N'-(5-Acetyl-4-methyl-1,3-selenazol-2-yl)-4-methoxybenzohydrazide (5b). White crystals; yields: 44 mg, 63% (method a), 65.6 mg, 93% (method b); m.p. 186–187 °C; IR (KBr ν cm⁻¹): 3412, 3211 (ν_NH), 3097, 2946 (ν_CH), 1696 (ν_{CO cetone}), 1635 (ν_{CO amide}), 1596, 1532 (ν_C=Caromatic); EIMS (m/z): 355/353, 351/350, 349 (M⁺), 135 (100%); ¹H-NMR (300 MHz) δ: 2.4 (s, 3H, CH₃), 2.46 (s, 3H, CH₃), 3.89 (s, 3H, CH₃), 7.05 (d, 2H, ³J = 8.5 Hz), 7.96 (d, 2H, ³J = 8.5 Hz); Anal. calcd. for C₁₄H₁₅N₃O₃Se: C 47.74, H 4.29, N 11.93, O 13.63, Se 22.42; found: C 47.76, H 4.31, N 11.95, O 13.54.

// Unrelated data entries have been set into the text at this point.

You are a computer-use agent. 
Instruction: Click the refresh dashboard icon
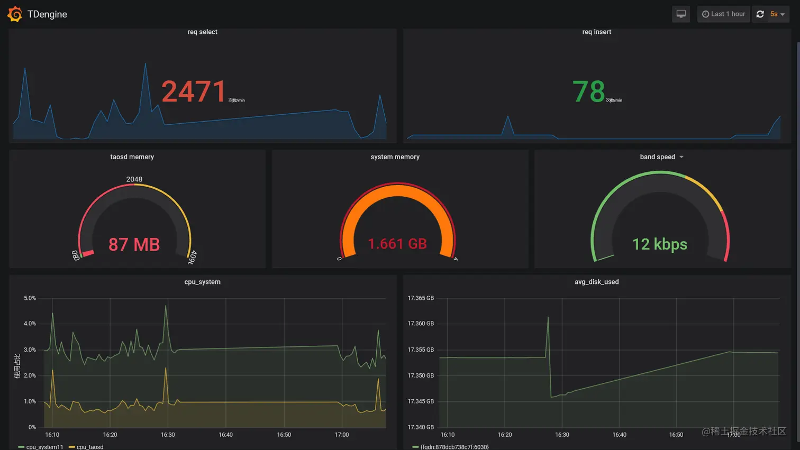point(760,14)
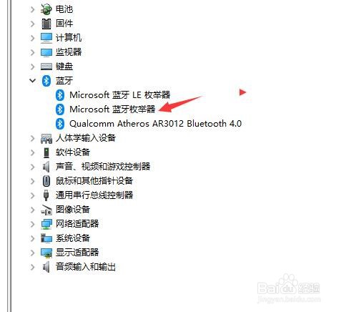341x312 pixels.
Task: Click the keyboard (键盘) category icon
Action: point(46,67)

4-Methoxy-N'-(4-methyl-1,3-selenazol-2-yl)benzohydrazide (5c). White crystals; yields: 41.6 mg, 67% (method a), 54.1 mg 87% (method b); m.p. 265–266 °C; IR (KBr ν cm⁻¹): 3399, 3208 (ν_NH), 3093, 2944 (ν_CH), 1633 (ν_{CO amidă}), 1591, 1526 (ν_C=Caromatic); EIMS (m/z): 313/311, 309/308, 307 (M+), 135 (100%). ¹H-NMR (400 MHz); δ: 2.4 (s, 3H, CH₃), 3.8 (s, 3H, CH₃), 7.05 (d, 2H, ³J = 8.5 Hz), 7.12(s, 1H, Se-CH), 7.95 (d, 2H, ³J = 8.5 Hz); Anal. calcd. for C₁₂H₁₃N₃O₂Se: C 46.46, H 4.22, N 13.55, O 10.32, Se 25.45; found: C 46.43, H 4.25, N 13.53, O 10.30.

3.4. Cytotoxicity Assay

The resazurin reduction assay [34] was performed to assess the cytotoxicity of the newly-synthesized compounds towards various sensitive and resistant cancer cell lines, including the leukemia CCRF-CEM, HL60, breast MDA-MB231, colon HCT116 and glioblastoma U87MG. The assay is based on the reduction of the indicator dye, resazurin, to the highly fluorescent resorufin by viable cells. Non-viable cells rapidly lose their metabolic capacity to reduce resazurin and, thus, do not produce fluorescent signals anymore. Briefly, adherent cells were detached by treatment with 0.25% trypsin/EDTA (Invitrogen, Darmstadt Germany) and an aliquot of 1 × 10⁴ cells was placed in each well of a 96-well cell culture plate (Thermo Scientific, Langenselbold, Germany) in a total volume of 200 µL. Cells were allowed to attach overnight and then were treated with different concentrations of compounds. For suspension cells, aliquots of 2 × 10⁴ cells per well were seeded in 96-well-plates in a total volume of 100 µL. The studied compound was immediately added in varying concentrations in an additional 100 µL of culture medium to obtain a total volume of 200 µL/well. After 72 h, resazurin (Sigma-Aldrich, Schnelldorf, Germany) (20 µL, 0.01% w/v) in ddH₂O was added to each well and the plates were incubated at 37 °C for 4 h. Fluorescence was measured on an Infinite M2000 Pro^TM plate reader (Tecan, Crailsheim, Germany) using an excitation wavelength of 544 nm and an emission wavelength of 590 nm. Each assay was done at least twice with six replicates each. The viability was evaluated based on a comparison with untreated cells. IC₅₀ values represent the compound concentrations required to inhibit 50% of cell proliferation and were calculated from a calibration curve by linear regression using Microsoft Excel.

4. Conclusions

In conclusion, we have carried out, in high yield and short reaction times, the synthesis of eight new 1,3-selenazole derivatives by microwave irradiation. The new 1,3-selenazoles were investigated for anti-proliferative effects against two leukemia cell lines (CCRF-CEM and HL60) and three carcinoma cell lines (MDA-MB231, HCT116 and U87MG) and show moderate biological in vitro activity.